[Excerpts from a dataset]
=== Begin Enclosure ===

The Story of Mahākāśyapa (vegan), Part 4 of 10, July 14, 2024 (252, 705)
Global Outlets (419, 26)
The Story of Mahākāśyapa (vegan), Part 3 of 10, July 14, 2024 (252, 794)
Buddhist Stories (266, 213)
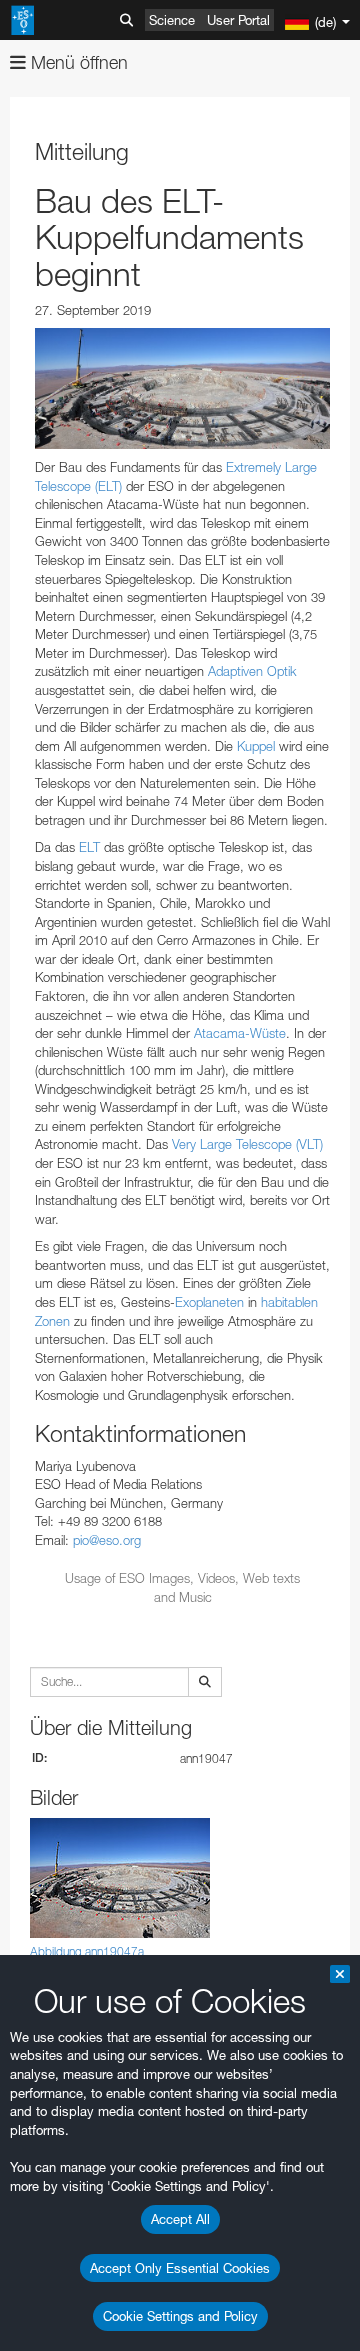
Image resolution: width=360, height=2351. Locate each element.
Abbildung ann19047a (87, 1951)
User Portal (238, 20)
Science (172, 20)
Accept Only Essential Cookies (180, 2268)
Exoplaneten (209, 1302)
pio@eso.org (107, 1540)
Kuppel (256, 746)
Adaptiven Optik (252, 671)
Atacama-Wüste (240, 1033)
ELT (89, 847)
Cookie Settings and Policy (180, 2316)
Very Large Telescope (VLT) (247, 1144)
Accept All (180, 2219)
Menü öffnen (77, 62)
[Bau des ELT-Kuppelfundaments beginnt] (182, 388)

=== End Enclosure ===

Task description
In repeating the entries, exclude the pictures and alter nothing else.

Finished exercise
The Story of Mahākāśyapa (vegan), Part 4 of 10, July 14, 2024 (252, 705)
Global Outlets (419, 26)
The Story of Mahākāśyapa (vegan), Part 3 of 10, July 14, 2024 (252, 794)
Buddhist Stories (266, 213)
Image resolution: width=360, height=2351. Locate each element.
Abbildung ann19047a (87, 1951)
User Portal (238, 20)
Science (172, 20)
Accept Only Essential Cookies (180, 2268)
Exoplaneten (209, 1302)
pio@eso.org (107, 1540)
Kuppel (256, 746)
Adaptiven Optik (252, 671)
Atacama-Wüste (240, 1033)
ELT (89, 847)
Cookie Settings and Policy (180, 2316)
Very Large Telescope (VLT) (247, 1144)
Accept All (180, 2219)
Menü öffnen (77, 62)
[Bau des ELT-Kuppelfundaments beginnt] (182, 388)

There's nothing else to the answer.